The land of fire, its complex history, its contrasts. The Caucasian mountains and blue of the Caspian sea. The soft camel wooden scarfs and its carpets. There is no other way to experience the real Azerbaijani culture but doing it through the food.

Mince meat, dairy products and a generous dose of oil. If your palate enjoys living the flavour of these ingredients it will find in here its cup of tea. I invite you to take a seat at Firuza restaurant in Baku and to order the Dolma. You can go for the one with grapes leaves if you like a stronger and sour taste or the ones with the cabbage leaves, the “sweet dolma” for a delicate meal. They look like small green tubes but judge them only after trying them. I would suggest you consider the “3 sisters dolma”, composed of a tomato, a pepper and one aubergine. All the combinations are filled with minced meat and spices.



Beside them, it can be ordered some Plov. There are many versions of this delicious serve and it is up to you to find the one that better satisfies your request. The plov comes in two pots, one with the Azerbaijani rice. İn the other one you’ll see the dressing: a mix of dry fruits, hazelnuts, onion and meat cooked together slowly. Another very traditional dressing has the taste of their famous promenades that perfectly match with the onion and the sauce: say hello to the Fisincan Plov.


To accompany a nice meal there is no better drink than the famous Dovga. Yogurt, water, salt and sometimes eggs with chopped green vegetables; it is not a substitute for water but it will refresh you on a hot day. It is possible to find it in supermarkets but it doesn’t have the same intense, natural taste.

Are you in a rush because you want to assist to the switching on of the flame tower from the Boulevard? Get a Gutab and eat it on the way. Just imagine a pretty perfect round shaped dough. Imagine an old lady standing it on the table and making it thin. Thin enough to make the light first come across it and then catch it with a carpet of mince meat and then fold it in two. What about using pumpkin or green herbs instead? My favourite is the one with camel meat and dry grapes. I love diving the Qutab in the creamy yoghurt and then into the red sumakh spice.
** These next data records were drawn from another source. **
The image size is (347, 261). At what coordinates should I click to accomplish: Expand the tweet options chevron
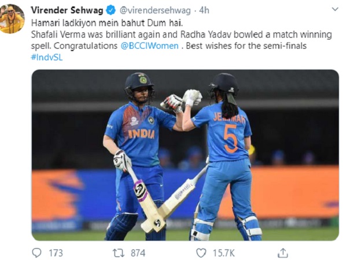click(335, 9)
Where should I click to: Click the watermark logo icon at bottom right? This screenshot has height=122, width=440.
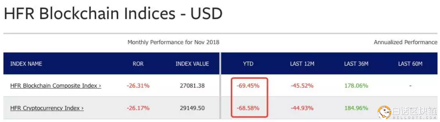(384, 112)
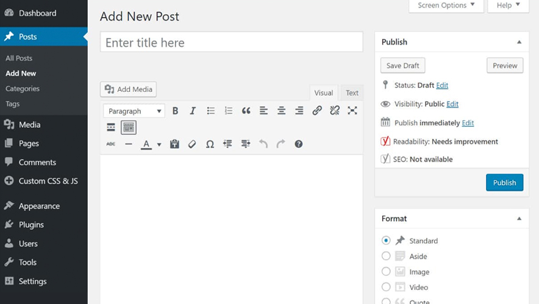This screenshot has height=304, width=539.
Task: Collapse the Publish panel
Action: (x=519, y=42)
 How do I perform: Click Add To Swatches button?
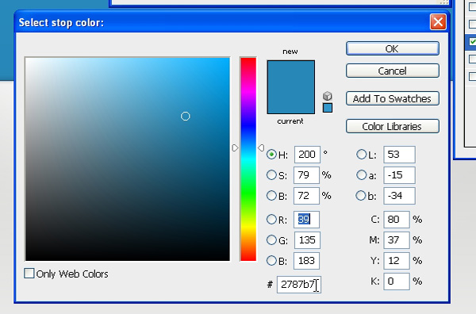tap(393, 98)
I also love the sound of the tar when it covers the one of the metal against your teeth. This is what I experienced when I went to Fisincan. I was walking near “Targovi” and as a bug is attracted from the light, so I was with the indoors of this restaurant and its 3 musicians with their lively art. People sitting at the table had their head in the long menu and waiters were moving around with elegance. One of them was carrying the “Mimosa salad” (o stopped him and asked). Eggs, potatoes, carrots, all boiled and chopped. Some mayonnaise, salt and pepper. Served cold. Few ingredients for a wide sensation of delicate flavour.

Flavours completely different from the Duşbara. This soup gains its distinction for being light and delicate, perfect for cold winters but it is also worth giving it a try in summer. In your bowl, there will be tiny dumplings made of ground meat wrapped in the dough. Let the flavour of onions and spices in the background embrace your senses.


Add some bread. Clean the bowl with it or just bit it. There is always some tandir bread in an Azerbaijani house, so it is on eating place. A big tube, around 1mediameteretre and 1,5 metre high. Hot. Inflamed, where the bread is placed inside at the borders like stars are sticked in the sky. The tandir oven is a master piece of the traditional azerbaijani cuisine. No matter if you go to supermarkets or if you follow the smell of flour on the streets. The round shape of bread that the bakers take out from this peculiar oaven will became addiction. Crounch and soft parts fit together divinely.



And I wish your heart and your desire of exploring will make your journey going on into the middle of the country. Up to the village of Seki. There the bread is essential for Piti. A slowly cooked meal that combines land, animals and people. Piti is a food ceremony where the lamb meat dance in an oily sauce, accompanied with chickpeas and saffron. You should chop bread on a plate and then pour the sauce on them. When you have eaten this, you can start the next part. You can pour the rest on the plate, smash it and add sumakh as you wish.

If the smell of the ancient recipes brought you to the depth of the soul of the tradition of Azerbaijan, you might now leave Seki and take with you 6 manats of the local halva. It will make your return sweeter. Your mind will think about the lady that lay out the nuts with sugar and honey on the wide plate. Your thoughts will always be there and this flavour will last in your heart.